Para os distraídos: Mariano Feio (1914-2001), investigador, agricultor, engenheiro, estudou não apenas no gabinete, mas na prática, fez da sua Herdade do Outeiro de 1.220 hectares, dos quais 90 ha de eucaliptais, em Ferreira do Alentejo, um laboratório de investigação. Produziu conhecimento fundamental, que verteu em livro(1), baseado em reflexões teóricas e experimentação amplamente reconhecidas internacionalmente. Os seus resultados contrariam a mitologia da nocividade do eucalipto. Pena que a universidade a quem doou a herdade-laboratório e a biblioteca não venha - nestas ocasiões - fazer justiça e lembrar os contributos científicos do seu benemérito.
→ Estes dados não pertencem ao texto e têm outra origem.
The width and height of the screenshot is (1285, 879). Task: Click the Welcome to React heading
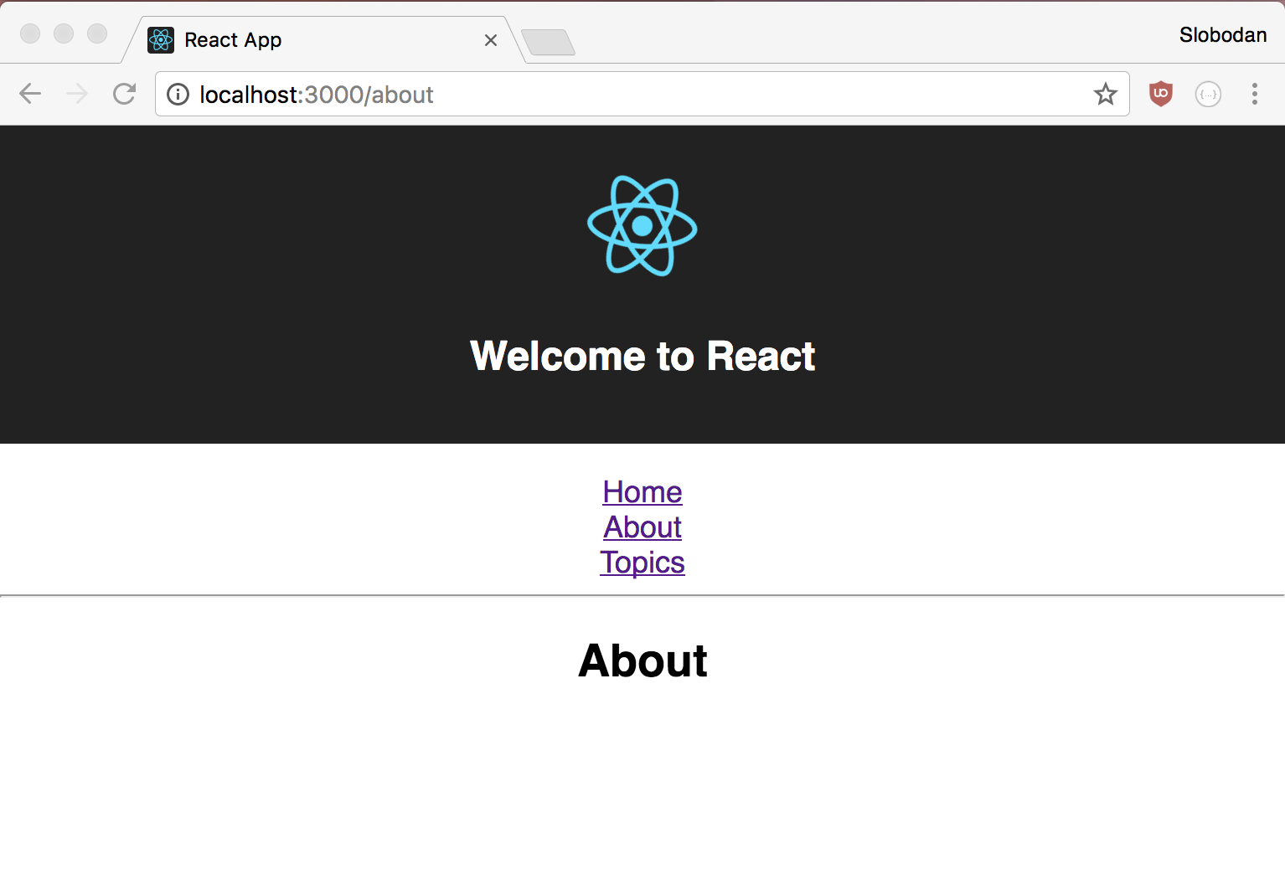click(x=643, y=356)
A proposta de OE 2108: não ceder ao aumento do deficit
A proposta original de OE 2018, que mal deu entrada na AR, conseguia, com algum contorcionismo, um certo equilíbrio num contexto que fosse de recuperação económica interna e externa.
A proposta original não tem margem de precaução para situações como a presente. A tentação é para quebrar os equilíbrios, apesar de tudo conseguidos, e ultrapassar largamente o deficit orçamentado. A condescendência das instituições europeias não vai ser difícil de obter. Mas é outro o interesse do futuro da economia portuguesa que passa antes por não ultrapassar o deficit inicialmente previsto.
Assim, para compensar o aumento de despesas e redução das receitas que implicarão as tragédias de Junho e Outubro, impõe-se reverter as medidas iniciais de redução de receitas e aumento de despesas face ao verificado em 2017.
(1)Mariano Feio, "A Reconversão da Agricultura e a Problemática do Eucalipto", Associação Central da Agricultura Portuguesa, 1989, Lisboa.